At the top of Impromptus today, I note something that the Associated Press said about Afghanistan: The new secretary of defense, Chuck Hagel, is dealing with “the jarring difficulties of shutting down a war.” I have been wondering: What does “shutting down” mean? Losing? Winning? Quitting? Are we allowed to think in terms of winning and losing, where Afghanistan is concerned?

I further note in my column that Hagel has been opposed to the Afghan War for a long time — even to the point of opposing the surge that President Obama ordered in 2009. “Fair enough,” I write. “But here is my question: If you were in Afghanistan today or tonight, wearing our uniform, how could you fight on, knowing that we were ‘shutting down’ and knowing the mindset of the new SecDef? Why would you risk your neck? You just would, I guess.”

A reader writes,

Mr. Nordlinger,

Sir, I am here in uniform in Afghanistan. You are right to be confused. I know I am. Frankly, I worry sometimes that I’ll have fought for over a decade to install tyrants and preserve political capital for politicians I could care less about. But I also look around every day and see a country that is much better than it was and where 90 percent of the people I deal with are either helping us or just want to be left alone (a feeling I well understand). What does it even mean to win here? I sure as hell don’t know. By some measures we’ve already won. By others we could never hope to win. We’ve pretty much done what is achievable. Did we win then?

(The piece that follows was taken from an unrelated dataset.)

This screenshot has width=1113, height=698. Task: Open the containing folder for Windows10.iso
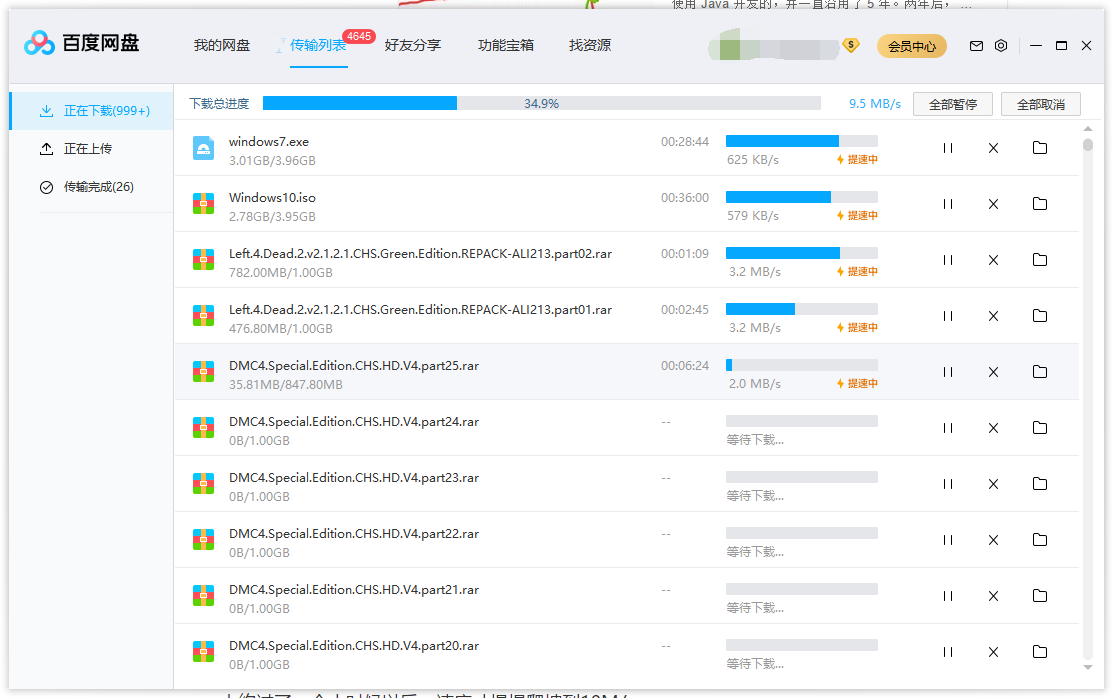click(x=1039, y=203)
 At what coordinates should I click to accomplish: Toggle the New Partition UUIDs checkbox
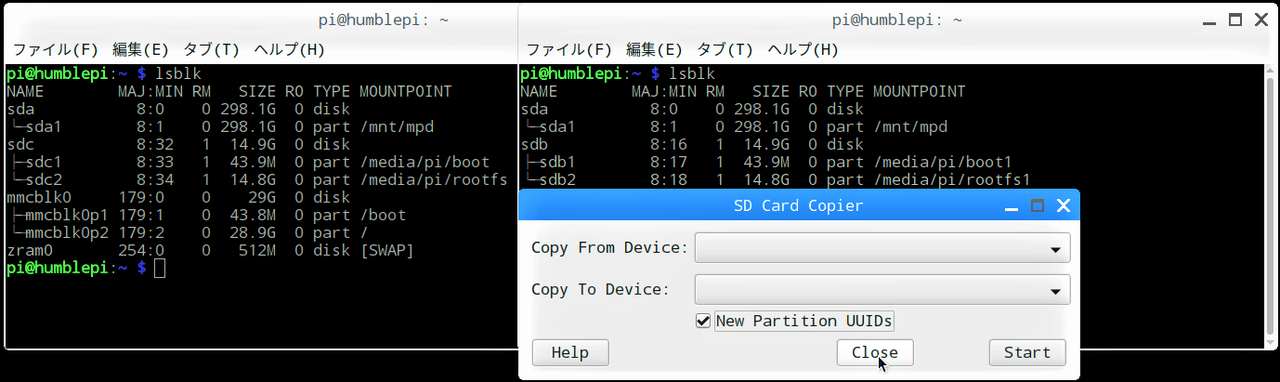[x=704, y=321]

On my good days I focus on what’s right in front of me. Doing the best I can, helping whoever I can, killing as many bad guys as I can, and taking care of my guys. On my bad days I just want to cut our losses and end this thing (I work with the Afghans directly and see that many of them, they care less than we do).

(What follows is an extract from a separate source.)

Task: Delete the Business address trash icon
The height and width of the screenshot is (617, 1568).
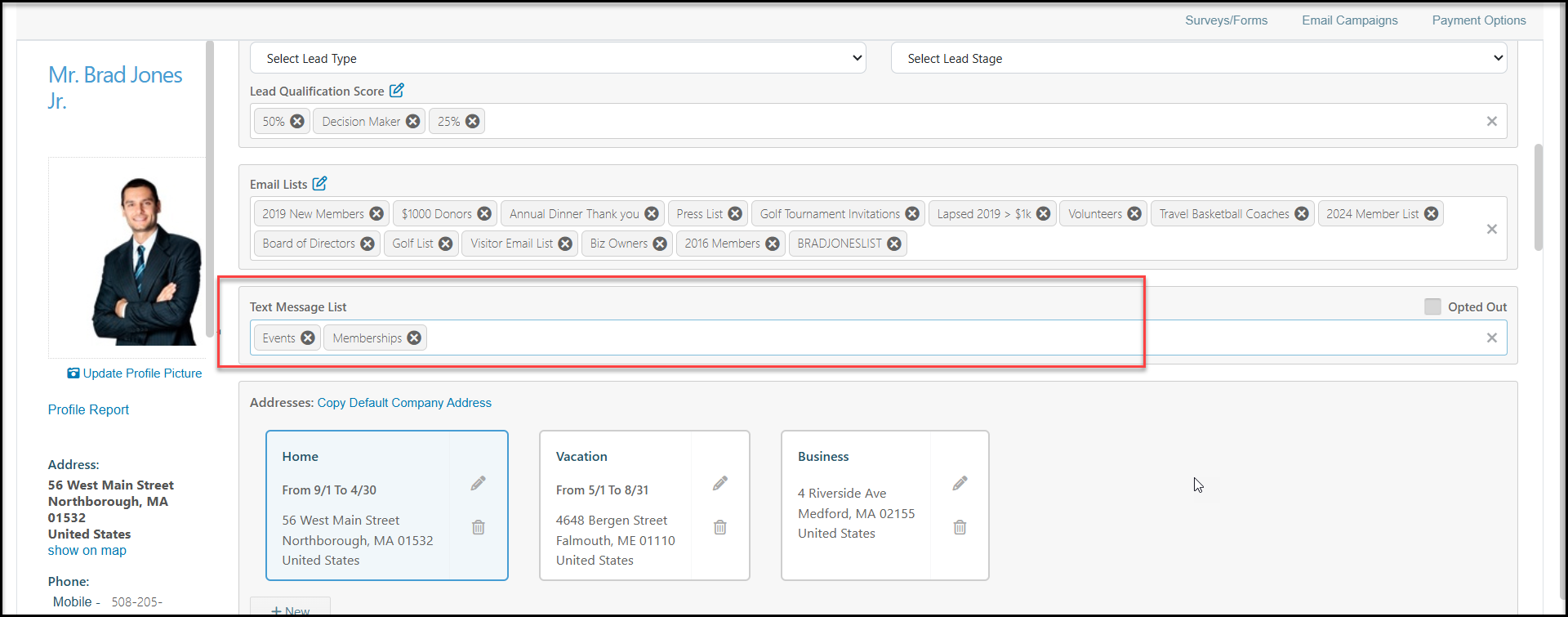Action: (960, 527)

If pressed, I say that I feel like we need to fight on, if only to honor the sacrifices we’ve already made. Then Karzai says something stupid, or our “partners” attack us, or our own leaders refuse to step up — and it’s back to the dark thoughts.

It sounds trite, but that is why duty is such a sublime concept. You do what you must, and ignore the rest. Many would say that is the answer of a simpleton, or blind man, or automaton, but I don’t see it that way.

Amazing, the people we have fighting for us. Amazing. I sometimes wonder whether we deserve them.